En application des articles L.743-9 et L. 743-24 du Code de l’Entrée et du Séjour des Etrangers et du Droit d’Asile il a été rappelé à l’intéressé, assisté de Me Agnès COURSELLE, avocat au Barreau de BOULOGNE-SUR-MER et commis d’office, les droits qui lui sont reconnus pendant la rétention et a été informé des possibilités et des délais de recours contre toutes les décisions le concernant ; qu’il a été entendu en ses observations.

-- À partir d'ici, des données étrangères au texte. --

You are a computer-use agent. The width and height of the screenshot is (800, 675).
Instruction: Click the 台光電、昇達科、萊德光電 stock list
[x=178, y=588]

L’intéressé déclare : Je souhaite être assisté d’un avocat. Je confirme que je ne veux pas repartir en Algérie. Imaginez vous avez 4 enfants et vous partez au pays. C’est trop compliqué. Je suis parti en Algérie, j’avais ma carte de séjour. Ca fait 4 ans que j’attends mon jugement. J’ai pris une balle quand je travaillais à [Localité 4]. Je pouvais rien faire. Je suis resté un an hospitalisé. Je me retrouve pas bien. J’étais avec deux potes à moi. Ils sont rentrés dans le magasin et ont volé un pantalon. C’était le 24 avril 2024. J’avais déjà été condamné à du sursis. Ils m”ont donné une date pour venir au tribunal. J’ai reçu la convocation à une autre adresse. J’ai fait des bêtises je regrette. Je refuse les rendez-vous consulaires parce que j’ai pas envie de leur parler. J’ai déjà besoin de mon opération. S’ils me ramènent en Algérie, ils vont me couper la jambe. Je devais me faire opérer après la prison.

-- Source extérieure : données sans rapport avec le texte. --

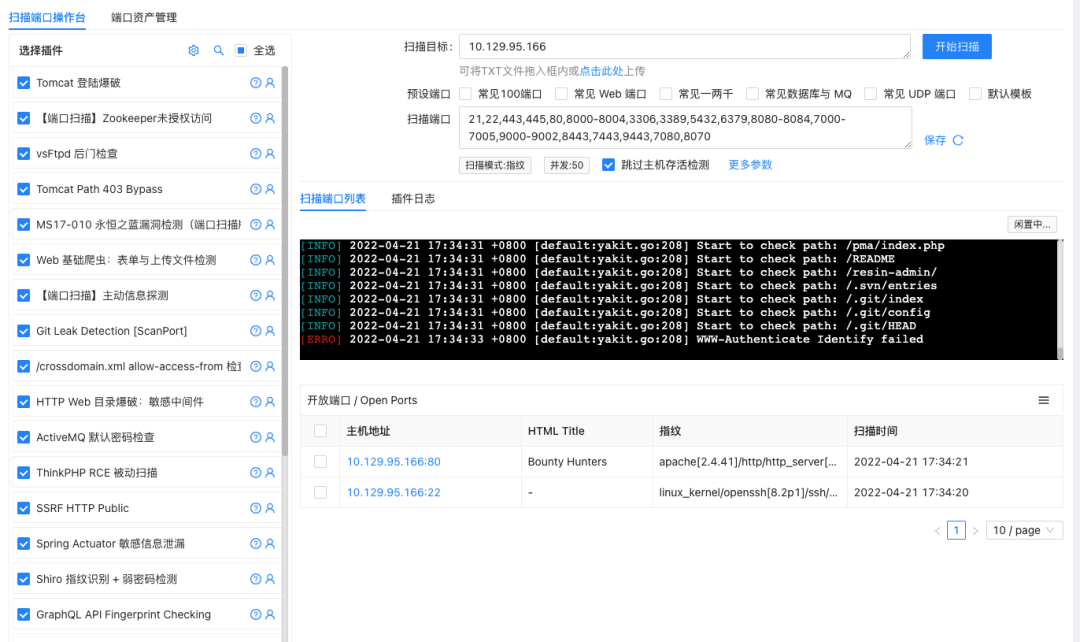Open help icon for ThinkPHP RCE plugin

point(256,473)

Me Agnès COURSELLE entendu en ses observations ; je soutiens le recours sur le moyen relatif à l’état de santé de Monsieur et son droit à la vie familiale et sur l’insuffisance de motivation de l’arrêté.
L’article 741-4 prévoit qu’on doit prendre en compte son état de vulnérabilité. L’arrêté de placement n’a pas fait état de son suivi médical et de son état de santé. Il y a eu une multitude d’opération. Il a fait l’objet d’une tentative de meurtre. Il y a une opération qui doit être programmée. Il ne peut pas y avoir une rupture des soins. Monsieur a un traitement assez lourd. Il a besoin d’avoir un suivi en dehors du centre.
Sur l’absence d’examen de vulnérabilité, Monsieur a fait l’objet d’un coma, a un traitement quotidien. Son état nécessite des soins quotidiens. La préfecture n’a pas fait suffisamment état de ses problèmes de santé. Il y a une incompatibilité de son état de santé avec la rétention. Sur la violation de l’article 8 de la CEDH, il a 4 enfants en France.
MOTIFS
Sur les diligences de l’administration :
Il y a lieu de relever que l’administration a diligenté les premières démarches en vue d’un rendez-vous consulaire en décembre 2024, que l’intéressé a refusé les 13 décembre et 20 décembre de se rendre aux rendez-vous consulaires. L’administration justifie d’une nouvelle demande le 28 février 2025 et d’une demande de vol le 7 mars 2025. Les diligences ont donc été accomplies en vue de l’éloignement de l’intéressé. Le moyen sera rejeté.
Sur l’insuffisance de motivation et la violation de l’article 8 de la CEDH :
S’agissant de l’état de santé de Monsieur [W], il n’est pas contesté que l’intéressé a été victime de ce qu’il qualifie d’une tentative de meurtre, qu’il a reçu une balle de fusil en 2020 dans la jambe et que depuis il a été opéré à plusieurs reprises. Dans le cadre de son audition du 15 novembre 2024 en détention, il indiquait se déplacer avec des béquilles. Il a ainsi été incarcéré depuis le 24 avril 2024 jusqu’au 8 mars 2025 sans que son état de santé ait été jugé incompatible avec la détention. Il n’est pas démontré que le placement en rétention serait depuis le 8 mars 2025 incompatible avec son état de santé. En tout état de cause, il sera enjoint à l’administration de réaliser une expertise médicale pour vérifier une éventuelle incompatibilité.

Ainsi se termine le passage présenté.